Psychometric properties of neural responses to monetary and social rewards across development
Published on Oct 1, 2018in International Journal of Psychophysiology2.41
· DOI :10.1016/j.ijpsycho.2018.01.011
Abstract Reward-related event-related potentials (ERPs) are often used to index individual differences that signal the presence or predict the onset of psychopathology. However, relatively little research has explored the psychometric properties of reward-related ERPs. Without understanding their psychometric properties, the value of using ERPs as biomarkers for psychopathology is limited.
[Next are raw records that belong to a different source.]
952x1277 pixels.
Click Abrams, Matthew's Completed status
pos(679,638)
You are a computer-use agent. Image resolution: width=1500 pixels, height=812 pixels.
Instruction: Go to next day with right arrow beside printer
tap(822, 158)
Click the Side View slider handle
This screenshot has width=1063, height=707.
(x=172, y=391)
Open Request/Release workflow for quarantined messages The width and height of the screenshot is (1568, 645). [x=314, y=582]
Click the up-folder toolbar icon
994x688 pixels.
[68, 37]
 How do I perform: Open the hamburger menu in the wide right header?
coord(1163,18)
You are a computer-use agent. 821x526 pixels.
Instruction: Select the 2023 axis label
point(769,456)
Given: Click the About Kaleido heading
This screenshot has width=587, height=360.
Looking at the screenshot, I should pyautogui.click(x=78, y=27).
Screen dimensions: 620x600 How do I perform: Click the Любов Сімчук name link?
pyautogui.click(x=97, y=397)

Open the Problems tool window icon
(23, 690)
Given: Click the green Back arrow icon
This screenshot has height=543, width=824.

The present study, therefore, sought to establish the internal consistency reliability and convergent validity of the reward positivity (RewP) and feedback negativity (FN) elicited by two types of incentives commonly used in individual differences research – monetary and social rewards. A large, developmentally-diverse sample completed a forced-choice guessing task in which they won or lost money, as well as a social interaction task in which they received acceptance and rejection feedback. Data were analyzed at both Cz and at a frontocentral region of interest (ROI) using techniques derived from classical test theory and generalizability theory. Results demonstrated good to excellent internal consistency of the RewP and FN within 20 trials in both tasks, in addition to convergent validity between the two tasks. Results from a regression-based approach to isolating activity specific to a single response demonstrated acceptable to good internal consistency within 20 trials in both tasks, while a subtraction-based approach (∆RewP) did not achieve acceptable internal consistency in either task. Internal consistency was not moderated by age and did not differ between Cz and the frontocentral ROI; however, the magnitudes of the RewP and FN were significantly associated with age at Cz but not at the ROI. This work replicates previous studies demonstrating good psychometric properties of the monetary RewP/FN and provides novel information about the psychometric properties of the social RewP/FN. These data support the use of reward-related ERPs elicited by multiple reward types in studies of biomarkers of psychopathology.